Now, we can use our inference model (which includes the FeatureSpace) to make predictions based on dicts of raw features values, as follows:

sample <- list(
  age = 60,
  sex = 1,
  cp = 1,
  trestbps = 145,
  chol = 233,
  fbs = 1,
  restecg = 2,
  thalach = 150,
  exang = 0,
  oldpeak = 2.3,
  slope = 3,
  ca = 0,
  thal = "fixed"
)

input_dict <- lapply(sample, \(x) op_convert_to_tensor(array(x)))

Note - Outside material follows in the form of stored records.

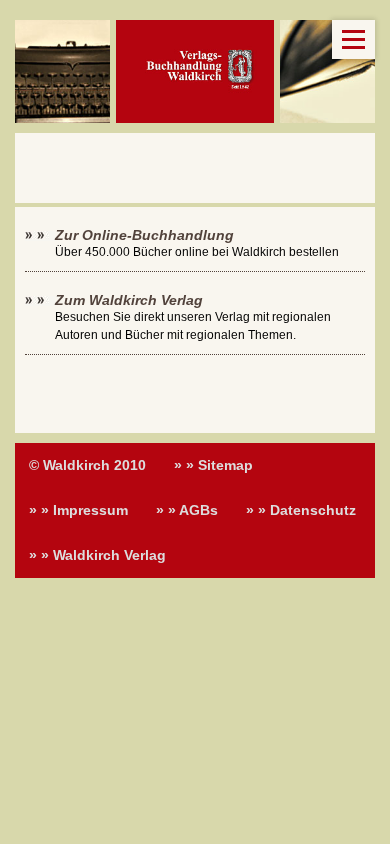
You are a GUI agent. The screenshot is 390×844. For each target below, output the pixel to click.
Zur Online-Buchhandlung (144, 235)
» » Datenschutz (301, 510)
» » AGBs (187, 510)
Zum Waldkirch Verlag (129, 300)
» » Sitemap (213, 465)
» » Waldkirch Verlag (97, 555)
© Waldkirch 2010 (87, 465)
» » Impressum (78, 510)
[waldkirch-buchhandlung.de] (195, 71)
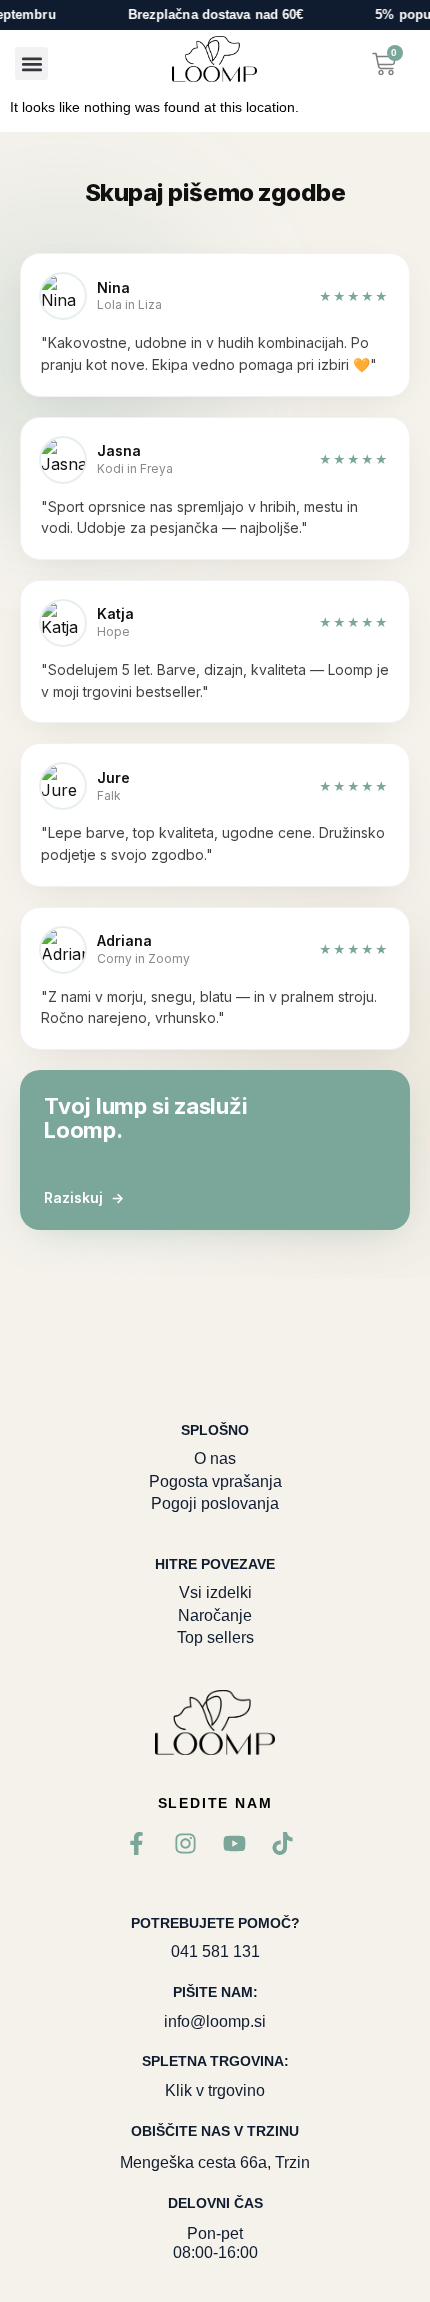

predictions <- inference_model |> predict(input_dict)
## 1/1 - 0s - 394ms/step
glue::glue(r"---(
  This particular patient had a {(100 * predictions) |> signif(3)}% probability
  of having a heart disease, as evaluated by our model.
)---")
## This particular patient had a 44.8% probability
## of having a heart disease, as evaluated by our model.